Мать положила ее в авоську, подвесила на сук да и сгинула.

Кричала Аксинья так громко, что онемела. Кормили Аксинью белки да куницы, поили птицы да дожди.

Подросла Аксинья, обломился сук, порвалась авоська.

Встала Аксинья, отряхнулась и пошла домой.

Шла Аксинья по Руси, заглядывала в окна, стучала в двери.

«Кто там?» – спрашивают.

Молчит Аксинья.

Постоит и дальше идет. А за ней молва тянется. Ходит, мол, Аксинья, детей пугает, стариков тревожит, дом себе ищет. Запирайте ставни, закрывайте двери, не пускайте в хату.

Кореньями питалась Аксинья, воровала яйца из гнезд, языком ягоды давила. Летом в ручьях купалась, зимой спала в медвежьих берлогах.

Поспит, выйдет на солнышко, отряхнется, да и снова домой идет.

Весь мир обошла Аксинья. Все, что можно, повидала. Вернулась к своей опушке.

Нет нигде у Аксиньи дома.

Нашла свою авоську да и повесилась на суку. А чего жить-то?

* * *

Лаптем копал Захар лунку.

Так ему Ильинична велела. Старуха хоть и выжила из ума вовсе, а деревенские каждому слову ее верили. Авторитет, не хухры-мухры!

Яблочные косточки Захар во рту держал, под языком. Пока от старухиного дома шел, держал, пока копал – тоже.

– Семя должно сродниться с тобой. Все о тебе узнать должно, – говорила Ильинична морщинистым беззубым ртом. – А как яблоко есть станешь, отвори свои мысли и сердце.

– Да как же я отворю, не умею я! – сокрушался Захар.

– Тогда молись, – отвечала старуха.

Захар съел яблоко, молясь. Вместе с кочерыжкой съел, как велено. А косточки – под язык. Прямо чувствовал, как они набухают там и оживают.

А потом выплюнул в лунку да босыми ногами притоптал.

И помолился еще, на всякий случай.

И землю перекрестил – для закрепления эффекта.

– На третий год деревце пересадишь, – учила Ильинична, – на пятый начнет плодоносить.

– Выходит, целых пять лет ждать? – возмущался Захар.

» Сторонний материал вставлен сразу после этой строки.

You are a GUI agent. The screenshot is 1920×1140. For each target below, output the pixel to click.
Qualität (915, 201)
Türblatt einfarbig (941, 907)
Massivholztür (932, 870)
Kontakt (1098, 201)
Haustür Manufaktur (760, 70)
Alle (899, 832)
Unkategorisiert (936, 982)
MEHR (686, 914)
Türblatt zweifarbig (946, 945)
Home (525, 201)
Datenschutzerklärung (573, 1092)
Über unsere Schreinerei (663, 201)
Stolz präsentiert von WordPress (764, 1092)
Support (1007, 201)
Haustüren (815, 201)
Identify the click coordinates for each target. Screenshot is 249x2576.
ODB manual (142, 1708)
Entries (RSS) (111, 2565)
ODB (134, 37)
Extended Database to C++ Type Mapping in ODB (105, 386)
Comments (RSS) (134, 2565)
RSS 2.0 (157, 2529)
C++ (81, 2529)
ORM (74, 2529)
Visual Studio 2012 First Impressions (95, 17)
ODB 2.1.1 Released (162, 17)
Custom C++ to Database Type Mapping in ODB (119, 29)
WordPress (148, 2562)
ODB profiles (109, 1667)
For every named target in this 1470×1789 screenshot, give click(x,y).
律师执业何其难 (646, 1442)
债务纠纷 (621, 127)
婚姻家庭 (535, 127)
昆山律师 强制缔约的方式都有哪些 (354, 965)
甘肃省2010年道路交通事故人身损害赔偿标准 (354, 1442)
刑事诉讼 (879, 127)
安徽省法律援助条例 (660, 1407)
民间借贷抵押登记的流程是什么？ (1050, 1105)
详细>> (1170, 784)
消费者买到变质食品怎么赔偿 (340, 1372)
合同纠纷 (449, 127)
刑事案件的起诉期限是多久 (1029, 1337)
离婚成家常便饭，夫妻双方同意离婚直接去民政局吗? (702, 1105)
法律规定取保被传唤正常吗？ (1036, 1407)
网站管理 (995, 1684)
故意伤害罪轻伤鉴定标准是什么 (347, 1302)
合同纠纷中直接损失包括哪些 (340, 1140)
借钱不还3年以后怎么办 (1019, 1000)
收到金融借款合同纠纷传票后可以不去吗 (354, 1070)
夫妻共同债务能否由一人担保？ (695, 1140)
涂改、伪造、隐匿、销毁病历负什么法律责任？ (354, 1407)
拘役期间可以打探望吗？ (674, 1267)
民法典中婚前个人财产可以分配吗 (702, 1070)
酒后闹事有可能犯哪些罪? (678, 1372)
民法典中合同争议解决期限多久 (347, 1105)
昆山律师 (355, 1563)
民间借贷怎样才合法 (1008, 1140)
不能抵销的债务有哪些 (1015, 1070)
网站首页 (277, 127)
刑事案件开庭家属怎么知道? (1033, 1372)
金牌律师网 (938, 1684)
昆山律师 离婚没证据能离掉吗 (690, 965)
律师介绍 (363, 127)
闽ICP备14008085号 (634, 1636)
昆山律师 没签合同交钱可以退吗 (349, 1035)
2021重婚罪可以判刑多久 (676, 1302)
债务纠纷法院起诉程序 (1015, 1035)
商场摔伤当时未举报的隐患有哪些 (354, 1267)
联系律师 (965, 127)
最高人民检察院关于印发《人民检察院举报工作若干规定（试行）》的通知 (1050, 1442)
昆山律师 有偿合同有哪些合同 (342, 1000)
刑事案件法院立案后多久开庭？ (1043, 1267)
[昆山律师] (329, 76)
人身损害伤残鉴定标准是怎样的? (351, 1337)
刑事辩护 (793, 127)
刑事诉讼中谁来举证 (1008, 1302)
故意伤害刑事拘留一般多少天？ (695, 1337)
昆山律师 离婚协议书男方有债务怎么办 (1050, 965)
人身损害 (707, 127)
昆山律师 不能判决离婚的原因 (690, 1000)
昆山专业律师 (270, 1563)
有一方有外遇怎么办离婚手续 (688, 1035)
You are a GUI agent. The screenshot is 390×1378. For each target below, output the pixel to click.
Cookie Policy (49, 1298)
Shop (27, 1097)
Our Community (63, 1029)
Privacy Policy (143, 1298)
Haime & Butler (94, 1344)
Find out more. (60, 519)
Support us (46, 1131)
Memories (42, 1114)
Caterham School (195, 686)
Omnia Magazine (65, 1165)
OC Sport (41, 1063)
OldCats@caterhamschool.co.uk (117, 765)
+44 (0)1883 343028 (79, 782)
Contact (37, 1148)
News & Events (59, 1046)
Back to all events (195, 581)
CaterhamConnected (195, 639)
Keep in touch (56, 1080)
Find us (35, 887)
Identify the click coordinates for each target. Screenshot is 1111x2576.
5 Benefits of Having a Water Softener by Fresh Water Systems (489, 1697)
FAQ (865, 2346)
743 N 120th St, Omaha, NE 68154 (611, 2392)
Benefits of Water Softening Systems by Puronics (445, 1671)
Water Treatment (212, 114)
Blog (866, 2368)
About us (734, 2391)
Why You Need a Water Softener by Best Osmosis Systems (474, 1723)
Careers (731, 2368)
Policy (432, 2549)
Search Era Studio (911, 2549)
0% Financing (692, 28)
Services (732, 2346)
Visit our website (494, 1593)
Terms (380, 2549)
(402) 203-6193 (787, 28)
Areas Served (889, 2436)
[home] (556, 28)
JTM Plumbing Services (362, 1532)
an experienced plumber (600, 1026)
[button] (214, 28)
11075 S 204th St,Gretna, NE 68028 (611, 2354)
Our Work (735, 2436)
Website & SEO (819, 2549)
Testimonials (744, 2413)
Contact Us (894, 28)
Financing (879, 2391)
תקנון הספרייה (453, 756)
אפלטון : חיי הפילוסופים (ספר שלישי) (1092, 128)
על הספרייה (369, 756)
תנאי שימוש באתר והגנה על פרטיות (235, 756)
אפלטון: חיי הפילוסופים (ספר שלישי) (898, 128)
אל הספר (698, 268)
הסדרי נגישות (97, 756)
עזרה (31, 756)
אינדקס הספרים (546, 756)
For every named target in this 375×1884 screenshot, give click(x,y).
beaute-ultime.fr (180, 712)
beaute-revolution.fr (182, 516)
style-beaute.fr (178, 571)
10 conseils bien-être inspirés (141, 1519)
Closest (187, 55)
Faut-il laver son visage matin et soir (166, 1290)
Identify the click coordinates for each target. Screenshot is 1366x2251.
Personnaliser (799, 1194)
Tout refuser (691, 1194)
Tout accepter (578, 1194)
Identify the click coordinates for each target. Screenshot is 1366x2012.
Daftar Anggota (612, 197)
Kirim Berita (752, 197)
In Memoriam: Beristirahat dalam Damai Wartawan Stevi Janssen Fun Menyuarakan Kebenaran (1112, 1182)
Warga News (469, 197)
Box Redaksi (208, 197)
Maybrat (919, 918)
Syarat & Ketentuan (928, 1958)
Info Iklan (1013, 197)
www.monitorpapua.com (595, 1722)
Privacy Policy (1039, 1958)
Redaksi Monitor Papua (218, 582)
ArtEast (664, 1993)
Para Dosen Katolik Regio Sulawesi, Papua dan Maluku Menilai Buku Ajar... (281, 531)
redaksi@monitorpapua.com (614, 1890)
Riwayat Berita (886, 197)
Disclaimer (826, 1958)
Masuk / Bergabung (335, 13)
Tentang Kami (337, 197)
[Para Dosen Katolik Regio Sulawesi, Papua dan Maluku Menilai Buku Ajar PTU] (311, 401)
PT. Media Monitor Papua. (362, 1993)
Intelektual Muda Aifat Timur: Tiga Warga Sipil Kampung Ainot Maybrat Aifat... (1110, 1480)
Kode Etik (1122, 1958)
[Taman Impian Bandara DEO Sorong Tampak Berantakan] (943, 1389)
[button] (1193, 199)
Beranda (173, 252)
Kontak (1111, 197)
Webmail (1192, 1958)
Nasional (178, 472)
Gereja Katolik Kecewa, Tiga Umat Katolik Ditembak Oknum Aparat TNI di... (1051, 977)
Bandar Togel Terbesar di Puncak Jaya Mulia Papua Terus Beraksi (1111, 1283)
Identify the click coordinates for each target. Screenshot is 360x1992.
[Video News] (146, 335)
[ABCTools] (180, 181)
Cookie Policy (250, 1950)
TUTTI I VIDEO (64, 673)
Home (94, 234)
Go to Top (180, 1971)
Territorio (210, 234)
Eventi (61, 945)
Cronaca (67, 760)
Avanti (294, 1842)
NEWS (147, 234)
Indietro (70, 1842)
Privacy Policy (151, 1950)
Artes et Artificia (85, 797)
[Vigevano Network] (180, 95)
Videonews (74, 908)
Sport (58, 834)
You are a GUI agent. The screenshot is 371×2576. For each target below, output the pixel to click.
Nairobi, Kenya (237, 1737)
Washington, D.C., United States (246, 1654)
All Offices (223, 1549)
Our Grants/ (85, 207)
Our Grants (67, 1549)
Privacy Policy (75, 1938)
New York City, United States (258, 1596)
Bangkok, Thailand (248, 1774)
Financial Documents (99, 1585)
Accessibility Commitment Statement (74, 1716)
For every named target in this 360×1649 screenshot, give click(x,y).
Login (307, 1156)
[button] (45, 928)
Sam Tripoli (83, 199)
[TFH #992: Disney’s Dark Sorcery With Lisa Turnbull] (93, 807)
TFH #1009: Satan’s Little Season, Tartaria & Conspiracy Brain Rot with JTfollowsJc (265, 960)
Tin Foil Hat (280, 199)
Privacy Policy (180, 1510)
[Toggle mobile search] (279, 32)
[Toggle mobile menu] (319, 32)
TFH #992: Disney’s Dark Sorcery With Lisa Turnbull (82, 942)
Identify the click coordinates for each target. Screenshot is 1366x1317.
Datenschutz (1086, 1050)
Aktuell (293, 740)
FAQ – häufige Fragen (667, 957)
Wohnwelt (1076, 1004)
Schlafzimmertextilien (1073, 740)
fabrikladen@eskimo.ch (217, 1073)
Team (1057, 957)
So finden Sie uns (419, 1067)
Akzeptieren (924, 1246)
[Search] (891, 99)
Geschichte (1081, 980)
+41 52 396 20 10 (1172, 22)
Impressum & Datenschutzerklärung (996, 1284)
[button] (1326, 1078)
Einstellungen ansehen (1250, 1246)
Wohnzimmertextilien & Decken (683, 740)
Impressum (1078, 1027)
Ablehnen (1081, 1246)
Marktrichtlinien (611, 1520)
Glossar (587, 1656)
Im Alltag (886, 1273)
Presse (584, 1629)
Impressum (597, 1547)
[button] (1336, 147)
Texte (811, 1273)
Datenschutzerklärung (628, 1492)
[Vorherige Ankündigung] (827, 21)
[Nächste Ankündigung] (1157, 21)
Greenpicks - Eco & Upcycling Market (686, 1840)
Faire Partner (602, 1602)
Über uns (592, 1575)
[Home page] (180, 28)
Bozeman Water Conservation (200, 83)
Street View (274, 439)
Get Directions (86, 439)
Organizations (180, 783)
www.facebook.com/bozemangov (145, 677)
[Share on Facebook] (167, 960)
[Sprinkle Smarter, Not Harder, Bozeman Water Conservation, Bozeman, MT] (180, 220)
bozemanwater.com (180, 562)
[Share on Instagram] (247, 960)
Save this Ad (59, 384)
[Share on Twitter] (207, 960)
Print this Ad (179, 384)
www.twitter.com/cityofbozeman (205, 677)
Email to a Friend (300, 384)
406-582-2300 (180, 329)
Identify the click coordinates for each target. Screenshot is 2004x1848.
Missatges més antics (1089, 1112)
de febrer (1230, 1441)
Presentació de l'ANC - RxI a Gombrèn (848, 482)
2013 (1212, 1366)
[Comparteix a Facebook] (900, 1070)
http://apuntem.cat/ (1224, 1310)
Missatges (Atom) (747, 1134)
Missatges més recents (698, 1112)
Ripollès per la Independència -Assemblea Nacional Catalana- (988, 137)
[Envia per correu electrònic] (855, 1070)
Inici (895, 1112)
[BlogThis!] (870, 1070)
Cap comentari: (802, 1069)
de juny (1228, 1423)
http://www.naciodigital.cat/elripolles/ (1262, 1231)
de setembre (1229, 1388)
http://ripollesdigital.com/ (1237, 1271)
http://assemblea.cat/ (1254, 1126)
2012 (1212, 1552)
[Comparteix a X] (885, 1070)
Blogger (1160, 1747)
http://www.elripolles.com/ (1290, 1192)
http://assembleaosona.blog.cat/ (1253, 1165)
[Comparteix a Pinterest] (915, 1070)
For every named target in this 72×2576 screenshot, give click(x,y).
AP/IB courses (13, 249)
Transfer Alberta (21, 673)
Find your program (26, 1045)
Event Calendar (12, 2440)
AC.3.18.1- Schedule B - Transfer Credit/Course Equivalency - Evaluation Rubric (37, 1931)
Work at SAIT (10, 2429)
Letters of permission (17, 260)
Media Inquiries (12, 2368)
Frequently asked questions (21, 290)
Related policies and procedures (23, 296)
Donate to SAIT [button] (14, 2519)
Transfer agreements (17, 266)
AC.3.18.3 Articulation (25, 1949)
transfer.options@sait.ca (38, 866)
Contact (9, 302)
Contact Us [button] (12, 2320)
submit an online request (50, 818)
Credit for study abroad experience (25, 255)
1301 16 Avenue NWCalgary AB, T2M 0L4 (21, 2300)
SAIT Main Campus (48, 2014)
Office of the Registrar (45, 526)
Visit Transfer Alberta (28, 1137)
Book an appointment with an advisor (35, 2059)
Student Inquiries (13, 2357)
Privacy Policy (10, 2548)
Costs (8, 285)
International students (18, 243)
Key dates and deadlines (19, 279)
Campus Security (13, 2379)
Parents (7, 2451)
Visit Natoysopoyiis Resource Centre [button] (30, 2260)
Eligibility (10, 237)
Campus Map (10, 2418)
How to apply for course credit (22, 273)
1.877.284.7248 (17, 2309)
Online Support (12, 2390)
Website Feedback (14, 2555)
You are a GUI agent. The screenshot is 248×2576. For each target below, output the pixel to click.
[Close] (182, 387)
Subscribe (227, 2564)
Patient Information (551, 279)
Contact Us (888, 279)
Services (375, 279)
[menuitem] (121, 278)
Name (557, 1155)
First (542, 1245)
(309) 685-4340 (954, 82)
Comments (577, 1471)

– Эка, скорый какой! – Ильинична сложила на коленках морщинистые руки. – Только на седьмой год яблоки родятся те самые – молодильные! Вот тогда и начнется новая твоя жизнь…

Захар сходил к колодцу, принес воды в ковше, полил не скупясь.

Шел домой светлый весь, радостный. Думал о том, что надо бы плетень завтра починить, а на будущей неделе ставни подкрасить.

А в голове уж картинка проявлялась, как цветет его яблонька, как обещает Захару новую, молодую жизнь, праведную да благую.

Пришел Захар домой, выпил чаю, лег в постель да и помер.

* * *

Свен Ланге жил отшельником на той окраине хутора, которая под самым лесом.

Его первая жена утонула в пруду спустя две недели после венчания.

А вторая жена бежала с молодым цыганом, оставив Свену малолетнюю дочь Зою, больного пса Хорве, неспокойную совесть и одинокую старость.

Свен Ланге изготовлял огородные пугала. И не было второго такого мастера на всю округу.

Зою забрали на воспитание дальние родственники.

Пес Хорве издох от тоски и старости.

Свен Ланге набивал головы пугал сеном, рисовал им лица и одевал в платья своих жен.

Его считали помешанным, но пугала исправно покупали и увозили в соседние селения.

Пугала Свена Ланге приносили счастье и удачу. Где во дворе стояло такое пугало, там урожай был богаче, дети здоровее, мужчины сильнее, а женщины радостней.

И только самому Свену от них не было никакого проку.

Свен Ланге отдал богу душу зимой, в самые лютые февральские холода.

В тот год выпало столько снега, что Зоя не смогла приехать проститься с отцом.

Но в каждом дворе стояло по одной скорбящей женщине. Их платья были присыпаны снегом, лица обращены к небу, а из глаз текли слезы. Текли и тут же замерзали. Поэтому никто этих слез не видел.

Да и не поверил бы.

* * *

Дьякон Пантелеймон был хромой с тех самых пор, как упал с лестницы.

Тогда он еще дьяконом не был. И звали его Йолаф.

А дело было так.

Нравилась Йолафу соседская дочка Кристя. И заманил он ее однажды на задний двор. Прижал к сараю и давай целовать да лапать. А Кристя, девка юркая, недолго думая взобралась по лестнице на крышу и знай себе смеется. Йолаф за ней. А перекладина возьми да и обломись.

Там и падать невысоко. Но видать, такое у Йолафа было счастье – напоролся он на железный дрын, и тот вошел ему в правое бедро, а вышел между ребер.

Случилось это в августе, как раз на праздник Пантелеймона-великомученика.

Мать Йолафа так потом и сказала, мол, Пантелеймон тебя спас, в иной день бы и не выжил.